Abstract

Myosins form a large family of actin-based motor proteins that are involved in different forms of cellular motility. Those include muscle contraction, intracellular transport, endo- and exocytosis and cell division and locomotion. Certain myosin isoforms are also involved in hearing and vision processes. So far, very little is known about the myosin class 9. Myosin 9 has been proposed to be involved in cell differentiation and morphology. Mammals express two class 9 myosins; myosin 9a is expressed in brain and its loss results in the formation of hydrocephalus, while myosin 9b appears to be involved in the directional movement of dendritic cells. On the structural level, myosin 9 contains a RhoGAP domain in its tail region, indicating it could link its mechanical activity along actin filaments to intracellular protein G signaling. So far, only myosin 9b orthologs have been investigated. Here, I used the baculovirus/insect cell system to express recombinant human myosin 9a constructs, optimized the purification procedure and examined the function of myosin 9a motor in vitro. Designed constructs contained the motor and neck domains of myosin 9a, fused to different N- and C-terminal tags to facilitate purification. I addressed the ATPase activity of myosin 9a (particularly the Minimal Motor Domain construct) in the absence and presence of F-actin by means of an NADH enzyme-linked assay.

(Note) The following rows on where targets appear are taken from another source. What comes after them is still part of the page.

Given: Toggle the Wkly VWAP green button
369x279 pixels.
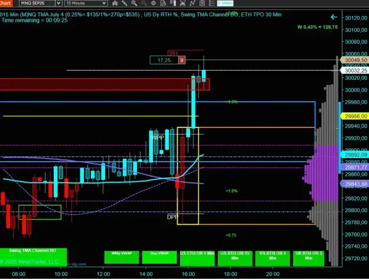Looking at the screenshot, I should (122, 257).
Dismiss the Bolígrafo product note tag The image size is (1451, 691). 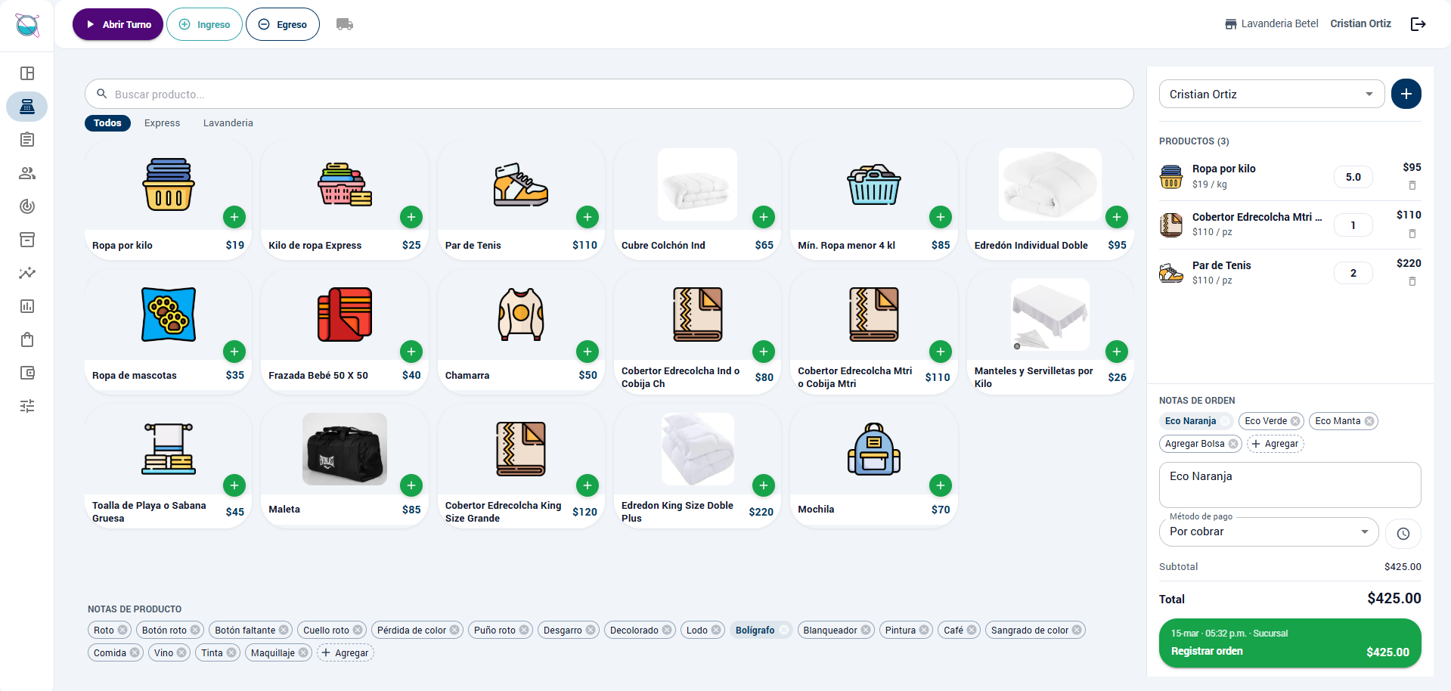pyautogui.click(x=784, y=629)
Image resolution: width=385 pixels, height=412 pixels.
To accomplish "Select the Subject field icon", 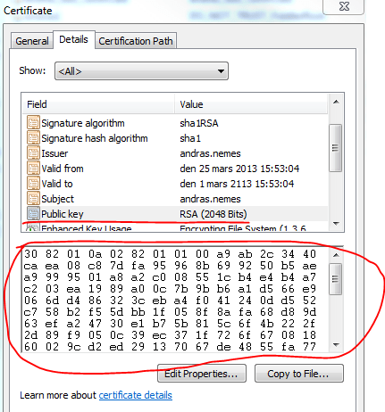I will click(x=33, y=199).
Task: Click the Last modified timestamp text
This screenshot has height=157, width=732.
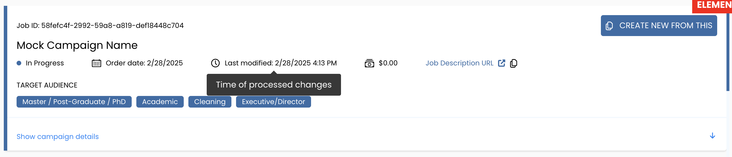Action: tap(281, 63)
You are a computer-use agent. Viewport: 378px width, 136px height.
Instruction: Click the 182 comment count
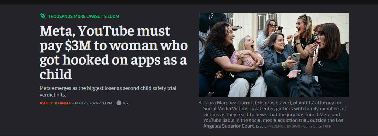pyautogui.click(x=126, y=103)
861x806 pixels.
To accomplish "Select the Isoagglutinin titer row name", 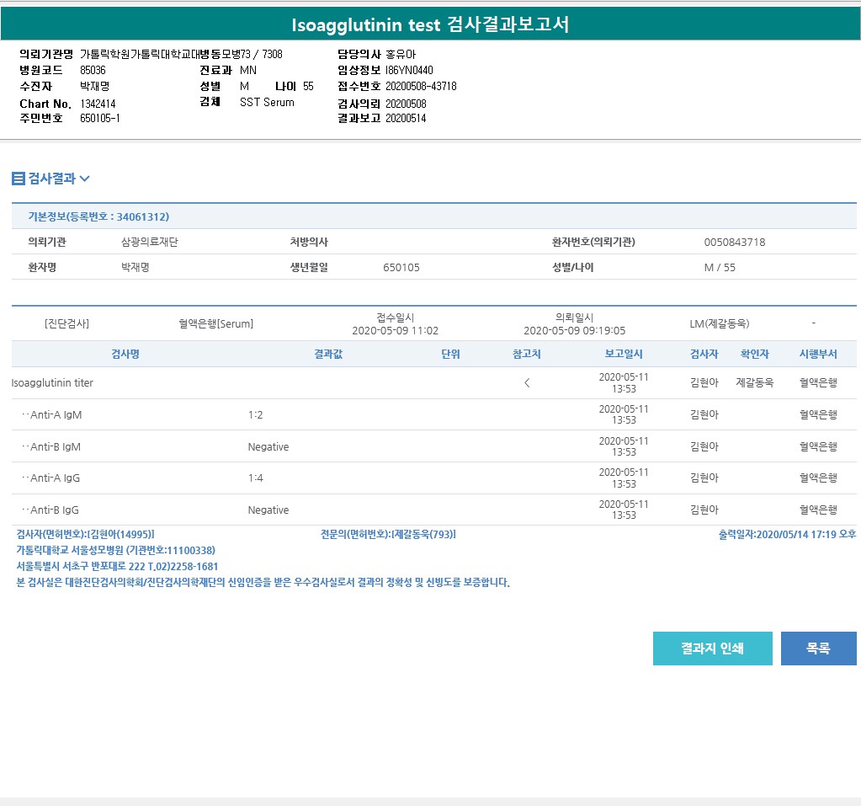I will (52, 382).
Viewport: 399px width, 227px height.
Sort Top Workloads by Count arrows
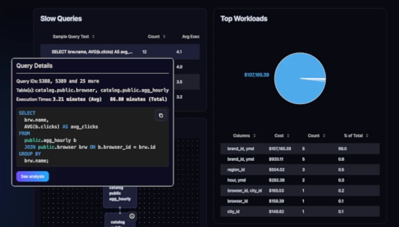point(324,136)
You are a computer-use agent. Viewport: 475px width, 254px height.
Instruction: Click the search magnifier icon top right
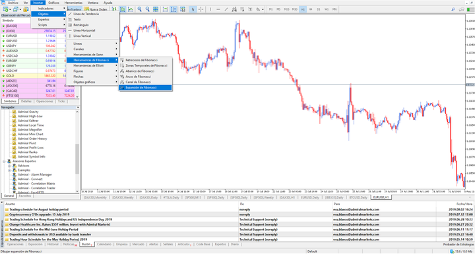[x=453, y=9]
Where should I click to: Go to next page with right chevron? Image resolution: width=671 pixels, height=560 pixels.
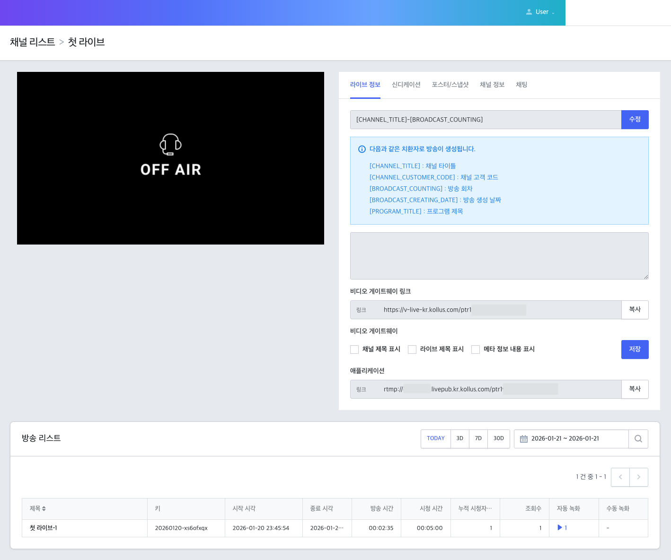click(x=638, y=477)
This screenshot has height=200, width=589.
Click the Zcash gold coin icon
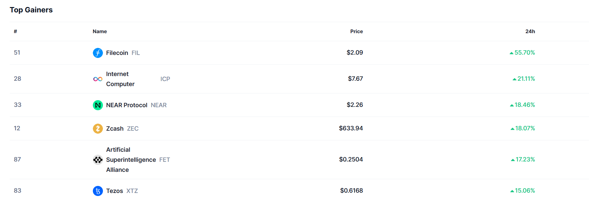point(98,128)
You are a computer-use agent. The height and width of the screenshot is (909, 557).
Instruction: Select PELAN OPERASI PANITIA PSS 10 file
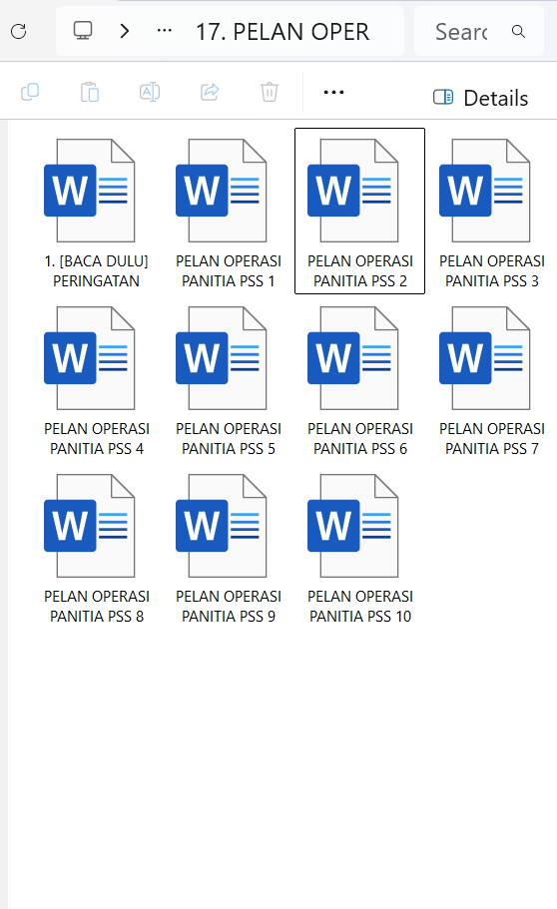[x=359, y=548]
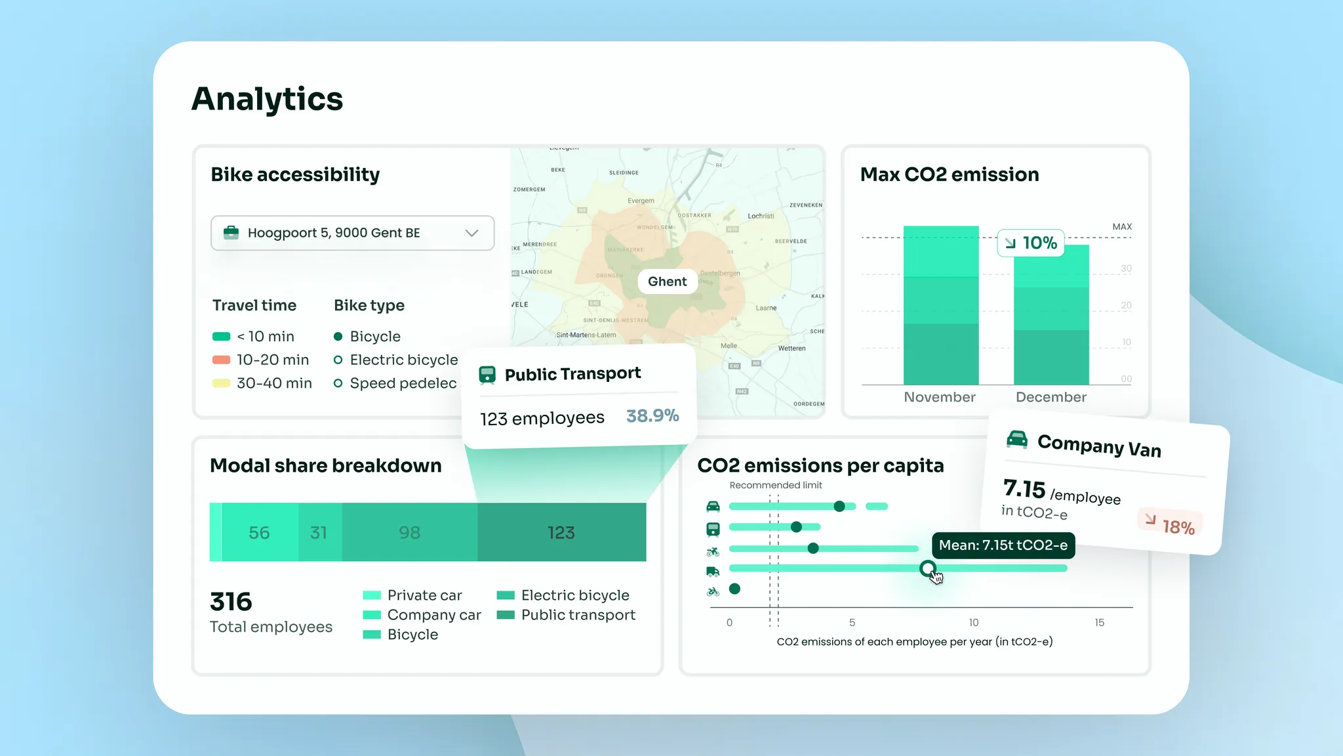Click the bus icon in emissions chart

coord(713,528)
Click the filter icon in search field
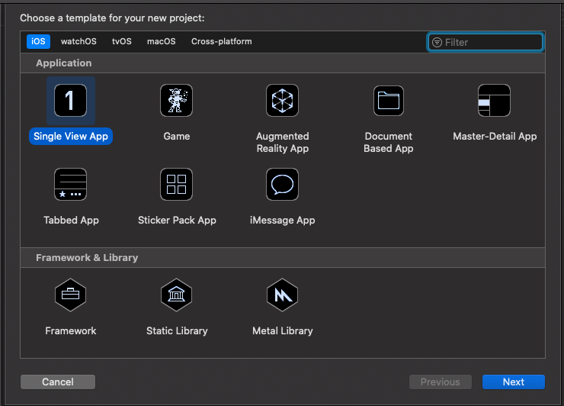Screen dimensions: 564x406 coord(437,42)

The mechanical activity of myosin 9a was addressed by means of the gliding filament assay. The velocity of actin gliding over the lawn of surface-bound myosin 9a molecules was largely independent from the motor density on the surface of a flow cell. In summary, this work presents the first successful purification of recombinant human myosin 9a motor constructs and describes basic mechanochemical properties of human myosin 9a motor. The results presented in this work provide framework for further investigation of myosin 9a properties, including investigation of the regulatory role of the tail domain of myosin 9a.